_WHAT TO PRODUCE:_
Look through the records and copy each line that has "logo" in it.

_Saved entries:_

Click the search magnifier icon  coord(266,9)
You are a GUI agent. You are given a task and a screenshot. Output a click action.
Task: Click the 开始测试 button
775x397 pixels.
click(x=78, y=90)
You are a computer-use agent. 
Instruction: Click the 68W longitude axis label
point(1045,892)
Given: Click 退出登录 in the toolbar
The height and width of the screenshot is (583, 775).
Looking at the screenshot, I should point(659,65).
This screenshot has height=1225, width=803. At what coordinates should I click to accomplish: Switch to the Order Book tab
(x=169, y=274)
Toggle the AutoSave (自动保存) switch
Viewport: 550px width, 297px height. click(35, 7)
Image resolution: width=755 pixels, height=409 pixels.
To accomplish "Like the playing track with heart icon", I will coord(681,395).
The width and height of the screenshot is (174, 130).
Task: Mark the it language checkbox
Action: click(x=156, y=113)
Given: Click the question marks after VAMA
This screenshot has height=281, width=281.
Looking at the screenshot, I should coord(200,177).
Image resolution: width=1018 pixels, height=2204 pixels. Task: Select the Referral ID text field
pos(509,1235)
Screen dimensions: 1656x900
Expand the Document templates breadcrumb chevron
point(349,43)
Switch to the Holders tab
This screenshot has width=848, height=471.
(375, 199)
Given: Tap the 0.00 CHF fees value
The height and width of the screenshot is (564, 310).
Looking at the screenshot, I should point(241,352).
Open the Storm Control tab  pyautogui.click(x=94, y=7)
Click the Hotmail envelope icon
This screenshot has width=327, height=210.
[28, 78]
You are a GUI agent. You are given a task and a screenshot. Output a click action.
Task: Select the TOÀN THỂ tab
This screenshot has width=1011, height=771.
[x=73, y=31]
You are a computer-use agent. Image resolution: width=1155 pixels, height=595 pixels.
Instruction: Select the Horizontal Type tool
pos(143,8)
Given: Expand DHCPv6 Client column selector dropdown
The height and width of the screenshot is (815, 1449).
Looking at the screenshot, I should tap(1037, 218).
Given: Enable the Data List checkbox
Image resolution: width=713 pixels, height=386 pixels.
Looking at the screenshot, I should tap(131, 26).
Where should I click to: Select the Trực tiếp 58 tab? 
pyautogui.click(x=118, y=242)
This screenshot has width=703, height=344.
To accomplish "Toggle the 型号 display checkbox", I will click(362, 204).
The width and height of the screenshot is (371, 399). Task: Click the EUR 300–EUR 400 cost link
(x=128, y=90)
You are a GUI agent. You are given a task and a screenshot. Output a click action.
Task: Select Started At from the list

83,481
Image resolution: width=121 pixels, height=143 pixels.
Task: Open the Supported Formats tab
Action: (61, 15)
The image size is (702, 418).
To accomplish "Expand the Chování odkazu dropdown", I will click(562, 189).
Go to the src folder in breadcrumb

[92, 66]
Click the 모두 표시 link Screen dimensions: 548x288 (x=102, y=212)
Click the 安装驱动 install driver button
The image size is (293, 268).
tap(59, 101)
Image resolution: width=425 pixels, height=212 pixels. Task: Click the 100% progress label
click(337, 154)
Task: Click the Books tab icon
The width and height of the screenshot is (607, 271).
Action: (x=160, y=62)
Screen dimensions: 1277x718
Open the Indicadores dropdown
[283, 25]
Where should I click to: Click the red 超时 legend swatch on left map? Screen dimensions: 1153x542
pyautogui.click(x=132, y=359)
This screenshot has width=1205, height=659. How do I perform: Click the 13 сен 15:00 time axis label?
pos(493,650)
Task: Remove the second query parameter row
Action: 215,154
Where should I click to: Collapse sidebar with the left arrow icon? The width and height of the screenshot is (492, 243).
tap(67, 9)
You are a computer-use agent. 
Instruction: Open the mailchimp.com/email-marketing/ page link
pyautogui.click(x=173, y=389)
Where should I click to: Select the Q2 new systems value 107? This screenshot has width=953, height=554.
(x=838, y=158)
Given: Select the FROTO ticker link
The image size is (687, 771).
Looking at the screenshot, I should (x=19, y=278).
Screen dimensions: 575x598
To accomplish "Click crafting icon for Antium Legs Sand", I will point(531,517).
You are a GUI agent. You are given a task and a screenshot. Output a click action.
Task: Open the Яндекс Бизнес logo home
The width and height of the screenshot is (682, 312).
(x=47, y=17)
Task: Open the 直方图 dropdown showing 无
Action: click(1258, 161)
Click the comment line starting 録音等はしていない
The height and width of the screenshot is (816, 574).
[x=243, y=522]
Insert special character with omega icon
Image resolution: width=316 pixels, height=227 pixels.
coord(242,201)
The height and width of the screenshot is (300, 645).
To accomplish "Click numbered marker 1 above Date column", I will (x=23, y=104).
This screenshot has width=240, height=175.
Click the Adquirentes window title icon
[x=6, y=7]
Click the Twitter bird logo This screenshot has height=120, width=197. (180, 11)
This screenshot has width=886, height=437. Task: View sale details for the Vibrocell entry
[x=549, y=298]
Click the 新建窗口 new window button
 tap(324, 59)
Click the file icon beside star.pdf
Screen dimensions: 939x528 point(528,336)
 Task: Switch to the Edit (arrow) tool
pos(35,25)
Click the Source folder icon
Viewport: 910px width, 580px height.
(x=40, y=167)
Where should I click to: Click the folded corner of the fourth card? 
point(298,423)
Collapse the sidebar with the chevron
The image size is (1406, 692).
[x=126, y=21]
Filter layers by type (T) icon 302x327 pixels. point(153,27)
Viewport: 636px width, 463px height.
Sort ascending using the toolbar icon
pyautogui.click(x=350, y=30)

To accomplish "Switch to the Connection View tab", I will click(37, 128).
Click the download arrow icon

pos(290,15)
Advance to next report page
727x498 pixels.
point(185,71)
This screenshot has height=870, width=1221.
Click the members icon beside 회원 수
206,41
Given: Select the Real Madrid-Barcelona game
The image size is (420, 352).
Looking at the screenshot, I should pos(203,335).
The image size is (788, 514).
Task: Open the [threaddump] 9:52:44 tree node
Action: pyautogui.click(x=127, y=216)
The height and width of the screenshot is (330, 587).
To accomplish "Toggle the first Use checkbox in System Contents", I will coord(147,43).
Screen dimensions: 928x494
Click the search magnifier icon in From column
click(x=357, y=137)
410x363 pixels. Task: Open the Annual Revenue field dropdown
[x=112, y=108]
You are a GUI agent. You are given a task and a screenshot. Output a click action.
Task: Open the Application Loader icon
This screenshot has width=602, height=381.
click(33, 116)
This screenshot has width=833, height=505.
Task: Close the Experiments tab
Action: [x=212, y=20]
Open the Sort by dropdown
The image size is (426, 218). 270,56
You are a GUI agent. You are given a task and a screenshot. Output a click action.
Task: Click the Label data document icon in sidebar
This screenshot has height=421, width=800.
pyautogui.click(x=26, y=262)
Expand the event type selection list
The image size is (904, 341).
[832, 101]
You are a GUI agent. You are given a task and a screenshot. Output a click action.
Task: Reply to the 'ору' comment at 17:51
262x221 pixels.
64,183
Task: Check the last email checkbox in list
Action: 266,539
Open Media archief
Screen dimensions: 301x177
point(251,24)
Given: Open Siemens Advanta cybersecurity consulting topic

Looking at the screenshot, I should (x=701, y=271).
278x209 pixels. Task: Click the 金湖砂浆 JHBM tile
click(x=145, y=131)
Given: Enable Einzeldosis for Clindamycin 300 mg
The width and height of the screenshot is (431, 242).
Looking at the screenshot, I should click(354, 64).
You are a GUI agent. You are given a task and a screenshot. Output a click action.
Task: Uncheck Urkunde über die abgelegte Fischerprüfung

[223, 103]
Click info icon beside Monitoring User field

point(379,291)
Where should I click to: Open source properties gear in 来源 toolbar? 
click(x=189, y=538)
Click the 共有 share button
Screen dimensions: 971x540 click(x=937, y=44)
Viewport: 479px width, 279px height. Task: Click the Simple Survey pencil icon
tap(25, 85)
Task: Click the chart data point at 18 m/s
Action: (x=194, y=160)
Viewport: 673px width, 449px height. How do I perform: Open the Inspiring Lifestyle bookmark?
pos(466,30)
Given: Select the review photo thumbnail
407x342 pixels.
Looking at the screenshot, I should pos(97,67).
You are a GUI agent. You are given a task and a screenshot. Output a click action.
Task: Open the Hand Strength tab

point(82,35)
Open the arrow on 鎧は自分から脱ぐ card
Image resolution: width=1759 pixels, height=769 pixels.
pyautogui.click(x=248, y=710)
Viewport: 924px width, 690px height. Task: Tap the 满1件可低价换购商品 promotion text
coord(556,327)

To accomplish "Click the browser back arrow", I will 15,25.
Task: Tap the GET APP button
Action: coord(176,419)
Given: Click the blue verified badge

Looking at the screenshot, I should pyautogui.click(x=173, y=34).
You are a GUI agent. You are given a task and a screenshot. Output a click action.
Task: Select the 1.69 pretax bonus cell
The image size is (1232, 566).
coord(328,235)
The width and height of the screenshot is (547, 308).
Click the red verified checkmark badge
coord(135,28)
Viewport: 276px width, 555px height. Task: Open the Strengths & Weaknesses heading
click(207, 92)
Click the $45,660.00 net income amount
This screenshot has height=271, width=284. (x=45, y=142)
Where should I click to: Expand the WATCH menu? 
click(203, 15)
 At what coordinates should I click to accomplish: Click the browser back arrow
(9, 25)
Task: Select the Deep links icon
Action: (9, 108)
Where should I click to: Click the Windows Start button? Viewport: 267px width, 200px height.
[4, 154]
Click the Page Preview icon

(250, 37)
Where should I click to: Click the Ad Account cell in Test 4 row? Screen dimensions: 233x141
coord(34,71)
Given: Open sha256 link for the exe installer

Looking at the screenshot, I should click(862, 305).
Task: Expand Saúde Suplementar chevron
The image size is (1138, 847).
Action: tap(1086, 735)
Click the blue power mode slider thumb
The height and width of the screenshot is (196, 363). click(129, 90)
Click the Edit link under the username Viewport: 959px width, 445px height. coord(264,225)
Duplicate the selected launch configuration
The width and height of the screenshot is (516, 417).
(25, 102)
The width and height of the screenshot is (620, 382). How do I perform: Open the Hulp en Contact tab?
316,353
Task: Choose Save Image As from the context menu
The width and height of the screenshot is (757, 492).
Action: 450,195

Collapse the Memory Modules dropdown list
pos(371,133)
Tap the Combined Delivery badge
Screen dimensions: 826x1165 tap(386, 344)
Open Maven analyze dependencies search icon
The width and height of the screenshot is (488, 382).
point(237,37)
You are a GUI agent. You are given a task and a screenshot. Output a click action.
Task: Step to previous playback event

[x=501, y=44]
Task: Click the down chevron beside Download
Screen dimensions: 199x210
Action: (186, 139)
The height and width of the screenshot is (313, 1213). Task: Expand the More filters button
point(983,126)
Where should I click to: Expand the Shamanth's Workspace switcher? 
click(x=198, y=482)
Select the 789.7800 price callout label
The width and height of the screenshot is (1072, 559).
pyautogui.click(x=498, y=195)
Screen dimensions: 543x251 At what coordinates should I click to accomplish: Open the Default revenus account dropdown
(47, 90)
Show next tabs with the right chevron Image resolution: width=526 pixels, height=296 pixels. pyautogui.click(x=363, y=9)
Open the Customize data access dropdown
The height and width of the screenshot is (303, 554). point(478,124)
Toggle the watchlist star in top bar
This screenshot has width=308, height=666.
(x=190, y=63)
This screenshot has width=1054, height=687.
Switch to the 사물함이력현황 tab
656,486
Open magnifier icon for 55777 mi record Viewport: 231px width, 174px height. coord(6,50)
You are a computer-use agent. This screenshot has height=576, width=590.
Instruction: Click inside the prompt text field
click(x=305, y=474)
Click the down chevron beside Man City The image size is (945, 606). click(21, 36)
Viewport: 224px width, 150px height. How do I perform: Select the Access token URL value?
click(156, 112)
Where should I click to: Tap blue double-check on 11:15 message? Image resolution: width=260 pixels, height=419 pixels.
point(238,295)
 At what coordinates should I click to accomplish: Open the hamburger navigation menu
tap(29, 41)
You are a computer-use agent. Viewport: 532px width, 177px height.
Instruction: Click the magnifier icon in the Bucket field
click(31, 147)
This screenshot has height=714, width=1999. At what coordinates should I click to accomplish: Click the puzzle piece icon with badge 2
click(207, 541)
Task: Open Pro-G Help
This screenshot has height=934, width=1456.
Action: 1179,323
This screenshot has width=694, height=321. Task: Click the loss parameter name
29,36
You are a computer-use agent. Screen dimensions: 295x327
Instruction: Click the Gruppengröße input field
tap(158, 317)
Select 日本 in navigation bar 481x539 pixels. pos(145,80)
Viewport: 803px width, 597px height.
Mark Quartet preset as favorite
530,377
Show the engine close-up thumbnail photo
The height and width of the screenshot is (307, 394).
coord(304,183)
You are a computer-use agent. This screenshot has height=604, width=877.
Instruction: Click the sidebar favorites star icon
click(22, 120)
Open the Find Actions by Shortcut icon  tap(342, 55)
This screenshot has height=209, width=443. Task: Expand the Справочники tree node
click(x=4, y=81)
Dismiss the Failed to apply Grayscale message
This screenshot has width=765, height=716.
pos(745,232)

_SOLVED PROBLEM:_
Task: Open the Яндекс Бизнес logo home
Click the Twitter bird logo This screenshot has height=120, width=197. (180, 11)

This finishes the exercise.